=== Records supplied ===

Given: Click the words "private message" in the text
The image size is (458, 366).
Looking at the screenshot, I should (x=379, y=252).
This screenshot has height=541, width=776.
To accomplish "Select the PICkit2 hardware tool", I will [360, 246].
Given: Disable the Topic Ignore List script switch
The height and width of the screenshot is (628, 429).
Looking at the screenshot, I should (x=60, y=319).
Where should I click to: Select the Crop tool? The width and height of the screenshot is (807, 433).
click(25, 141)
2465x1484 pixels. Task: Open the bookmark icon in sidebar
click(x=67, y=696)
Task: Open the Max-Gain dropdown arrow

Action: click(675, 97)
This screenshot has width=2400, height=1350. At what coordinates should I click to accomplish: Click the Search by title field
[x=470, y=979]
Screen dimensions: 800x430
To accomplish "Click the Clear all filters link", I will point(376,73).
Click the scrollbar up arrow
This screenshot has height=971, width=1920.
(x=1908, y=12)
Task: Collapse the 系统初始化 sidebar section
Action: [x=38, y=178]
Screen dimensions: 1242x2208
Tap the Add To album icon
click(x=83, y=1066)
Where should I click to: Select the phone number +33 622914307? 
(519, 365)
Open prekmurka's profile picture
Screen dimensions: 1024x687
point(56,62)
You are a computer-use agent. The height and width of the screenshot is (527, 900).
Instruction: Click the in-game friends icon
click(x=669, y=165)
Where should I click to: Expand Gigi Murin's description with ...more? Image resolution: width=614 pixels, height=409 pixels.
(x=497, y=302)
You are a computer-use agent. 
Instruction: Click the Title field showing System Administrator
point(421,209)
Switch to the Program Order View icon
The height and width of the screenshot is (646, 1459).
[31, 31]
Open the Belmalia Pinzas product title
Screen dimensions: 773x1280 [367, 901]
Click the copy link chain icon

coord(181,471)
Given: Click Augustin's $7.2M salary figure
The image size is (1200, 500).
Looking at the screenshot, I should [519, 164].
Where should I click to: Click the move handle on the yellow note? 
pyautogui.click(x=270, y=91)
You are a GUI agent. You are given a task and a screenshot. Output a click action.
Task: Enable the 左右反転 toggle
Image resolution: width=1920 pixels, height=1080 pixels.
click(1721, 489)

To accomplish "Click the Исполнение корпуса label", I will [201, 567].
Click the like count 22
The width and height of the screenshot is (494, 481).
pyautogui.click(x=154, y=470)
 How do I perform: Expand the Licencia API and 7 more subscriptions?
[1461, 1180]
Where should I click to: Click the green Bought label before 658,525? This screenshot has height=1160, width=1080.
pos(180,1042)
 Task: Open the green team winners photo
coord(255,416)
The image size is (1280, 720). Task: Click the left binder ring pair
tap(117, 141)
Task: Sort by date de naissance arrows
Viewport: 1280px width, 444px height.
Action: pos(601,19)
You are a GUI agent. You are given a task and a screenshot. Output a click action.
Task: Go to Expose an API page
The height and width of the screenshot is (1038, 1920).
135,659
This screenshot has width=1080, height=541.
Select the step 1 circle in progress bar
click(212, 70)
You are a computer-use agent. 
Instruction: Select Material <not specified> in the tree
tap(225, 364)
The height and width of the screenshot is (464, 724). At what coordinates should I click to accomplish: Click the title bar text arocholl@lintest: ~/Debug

===

Retype the stretch of the data above from the line containing "Given: Click Augustin's $7.2M salary figure" through the line containing "pyautogui.click(x=270, y=91)", with both of those lines included.

Given: Click Augustin's $7.2M salary figure
The image size is (1200, 500).
Looking at the screenshot, I should [519, 164].
Where should I click to: Click the move handle on the yellow note? 
pyautogui.click(x=270, y=91)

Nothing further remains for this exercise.